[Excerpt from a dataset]
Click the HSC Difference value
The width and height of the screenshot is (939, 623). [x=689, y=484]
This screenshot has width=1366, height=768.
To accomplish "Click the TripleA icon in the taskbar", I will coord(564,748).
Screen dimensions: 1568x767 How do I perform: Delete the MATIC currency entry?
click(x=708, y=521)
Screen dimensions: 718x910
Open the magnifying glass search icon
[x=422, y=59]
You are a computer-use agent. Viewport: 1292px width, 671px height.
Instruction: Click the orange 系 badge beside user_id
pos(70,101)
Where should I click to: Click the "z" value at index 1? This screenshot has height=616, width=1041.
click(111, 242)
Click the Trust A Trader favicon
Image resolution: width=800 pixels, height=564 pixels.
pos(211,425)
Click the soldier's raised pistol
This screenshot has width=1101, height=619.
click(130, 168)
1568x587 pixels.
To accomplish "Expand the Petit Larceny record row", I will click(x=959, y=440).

**Exercise instructions**:
Put every line of the items above into a numbered list, leaving out any blank lines.

**Task solution**:
1. Click the HSC Difference value
2. The width and height of the screenshot is (939, 623). [x=689, y=484]
3. This screenshot has width=1366, height=768.
4. To accomplish "Click the TripleA icon in the taskbar", I will coord(564,748).
5. Screen dimensions: 1568x767 How do I perform: Delete the MATIC currency entry?
6. click(x=708, y=521)
7. Screen dimensions: 718x910
8. Open the magnifying glass search icon
9. [x=422, y=59]
10. You are a computer-use agent. Viewport: 1292px width, 671px height.
11. Instruction: Click the orange 系 badge beside user_id
12. pos(70,101)
13. Where should I click to: Click the "z" value at index 1? This screenshot has height=616, width=1041.
14. click(111, 242)
15. Click the Trust A Trader favicon
16. Image resolution: width=800 pixels, height=564 pixels.
17. pos(211,425)
18. Click the soldier's raised pistol
19. This screenshot has width=1101, height=619.
20. click(130, 168)
21. 1568x587 pixels.
22. To accomplish "Expand the Petit Larceny record row", I will click(x=959, y=440).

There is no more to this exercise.